*** Selected excerpt

Methodological caveats of the study bear acknowledgement. A diverse clinic sample was recruited, yet caution should be taken in generalizing findings to the treatment community at-large. Participating clinics were OTPs, and consequently the views voiced about social and financial incentives could differ from those found in abstinence-based settings. Also, while the selection of regionally-paired OTPs based on proximity may have accounted for influences of local population density, it prevented matching based on other potentially salient clinic attributes (e.g., staff size, patient census). Further, selection bias may be evident in that OTPs in the current sample allowed the PI to visit their busy setting and interview staff members over the course of a routine day of clinical practice, and may consequently differ in some way from OTPs less open to such intrusion. Potential for selection bias also applies to individual staff members. Informed by the prior work of Kirby and colleagues (2006), interviewees were stratified across three personnel tiers. But given staff members’ self-selection to participate in the interviews and variance in staff size among the OTPs, interviewee representativeness is hard to know. Also, though the interviewee sample size was consistent with that suggested by Sandelowski (1995) for an ethnographic analysis [the primary purpose of the larger data collection, see (Hartzler & Rabun, in press)], this was a small sample on which to conduct GLMM analyses. Thus, caution is warranted regarding magnitude of some reported effects. Finally, aspects of the content coding (such as binary approach to code valence) may have over-simplified the richness of some interviewee narratives. Our attempts to mitigate this concern include the use of ‘other’ codes, and the inclusion of interview excerpts from staff at three implementation-savvy OTP clinics.

******

** How to complete this task **
Answer these questions from the passage on the study's limitations:
1. What type of clinics were the participating clinics?
2. Whose prior work informed stratifying interviewees across three personnel tiers?
3. What two steps did the authors take to lessen the concern that content coding over-simplified interviewee narratives?

*** Data listing

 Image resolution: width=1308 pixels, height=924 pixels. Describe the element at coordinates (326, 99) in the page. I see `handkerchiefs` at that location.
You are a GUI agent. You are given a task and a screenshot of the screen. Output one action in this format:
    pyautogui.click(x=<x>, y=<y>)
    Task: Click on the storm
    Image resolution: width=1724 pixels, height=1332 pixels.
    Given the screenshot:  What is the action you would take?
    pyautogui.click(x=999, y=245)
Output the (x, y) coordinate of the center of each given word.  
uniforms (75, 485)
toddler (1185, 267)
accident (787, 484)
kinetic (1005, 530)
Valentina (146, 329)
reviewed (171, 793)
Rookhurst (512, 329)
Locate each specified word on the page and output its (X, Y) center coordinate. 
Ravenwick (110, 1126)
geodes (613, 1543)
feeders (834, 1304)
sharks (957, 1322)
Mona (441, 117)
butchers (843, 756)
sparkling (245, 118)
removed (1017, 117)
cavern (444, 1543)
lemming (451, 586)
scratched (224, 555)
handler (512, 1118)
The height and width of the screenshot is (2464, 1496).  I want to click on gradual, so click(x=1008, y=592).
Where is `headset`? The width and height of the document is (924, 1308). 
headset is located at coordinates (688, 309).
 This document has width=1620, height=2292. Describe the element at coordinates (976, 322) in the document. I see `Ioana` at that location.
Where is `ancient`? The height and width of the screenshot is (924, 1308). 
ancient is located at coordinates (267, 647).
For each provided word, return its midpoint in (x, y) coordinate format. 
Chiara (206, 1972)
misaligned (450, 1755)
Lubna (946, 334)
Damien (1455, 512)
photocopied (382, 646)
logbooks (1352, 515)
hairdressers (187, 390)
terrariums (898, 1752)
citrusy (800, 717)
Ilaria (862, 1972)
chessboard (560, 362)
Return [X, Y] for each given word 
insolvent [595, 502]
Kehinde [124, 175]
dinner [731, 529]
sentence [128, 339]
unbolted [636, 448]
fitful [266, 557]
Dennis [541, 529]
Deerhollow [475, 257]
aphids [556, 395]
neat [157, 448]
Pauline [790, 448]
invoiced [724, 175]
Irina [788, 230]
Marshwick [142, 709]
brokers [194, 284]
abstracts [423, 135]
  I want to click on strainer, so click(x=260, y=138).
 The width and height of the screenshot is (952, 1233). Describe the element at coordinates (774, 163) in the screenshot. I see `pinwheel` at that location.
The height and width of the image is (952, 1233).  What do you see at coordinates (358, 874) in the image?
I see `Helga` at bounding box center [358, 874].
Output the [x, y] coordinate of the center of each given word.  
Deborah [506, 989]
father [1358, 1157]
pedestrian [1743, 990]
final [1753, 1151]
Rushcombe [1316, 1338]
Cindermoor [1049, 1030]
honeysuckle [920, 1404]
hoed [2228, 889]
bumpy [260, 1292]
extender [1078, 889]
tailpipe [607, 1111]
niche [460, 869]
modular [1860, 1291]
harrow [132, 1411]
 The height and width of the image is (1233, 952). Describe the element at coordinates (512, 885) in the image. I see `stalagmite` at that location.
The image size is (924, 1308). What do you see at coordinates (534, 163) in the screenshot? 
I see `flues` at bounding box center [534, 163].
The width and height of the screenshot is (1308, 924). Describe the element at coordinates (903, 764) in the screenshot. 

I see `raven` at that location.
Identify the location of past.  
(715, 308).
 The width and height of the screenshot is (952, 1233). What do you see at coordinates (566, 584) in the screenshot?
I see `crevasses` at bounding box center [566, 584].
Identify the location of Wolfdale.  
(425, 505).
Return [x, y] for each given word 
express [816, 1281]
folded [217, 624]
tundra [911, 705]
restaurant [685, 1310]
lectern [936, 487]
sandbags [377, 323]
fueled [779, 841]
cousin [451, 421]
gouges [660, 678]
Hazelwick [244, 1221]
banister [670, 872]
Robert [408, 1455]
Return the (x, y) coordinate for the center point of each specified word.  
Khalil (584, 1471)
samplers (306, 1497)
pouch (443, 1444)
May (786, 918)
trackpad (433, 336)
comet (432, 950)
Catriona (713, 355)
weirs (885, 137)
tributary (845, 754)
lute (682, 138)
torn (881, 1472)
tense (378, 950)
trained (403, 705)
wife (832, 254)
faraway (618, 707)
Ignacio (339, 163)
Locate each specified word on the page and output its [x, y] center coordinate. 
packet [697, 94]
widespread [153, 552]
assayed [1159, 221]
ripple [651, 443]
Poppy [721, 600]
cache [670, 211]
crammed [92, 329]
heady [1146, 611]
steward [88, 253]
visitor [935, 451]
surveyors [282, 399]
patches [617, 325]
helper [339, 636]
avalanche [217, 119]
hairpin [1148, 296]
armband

******

** Output of the task **
1. OTPs.
2. Kirby and colleagues (2006).
3. They used 'other' codes and included interview excerpts from staff at three implementation-savvy OTP clinics.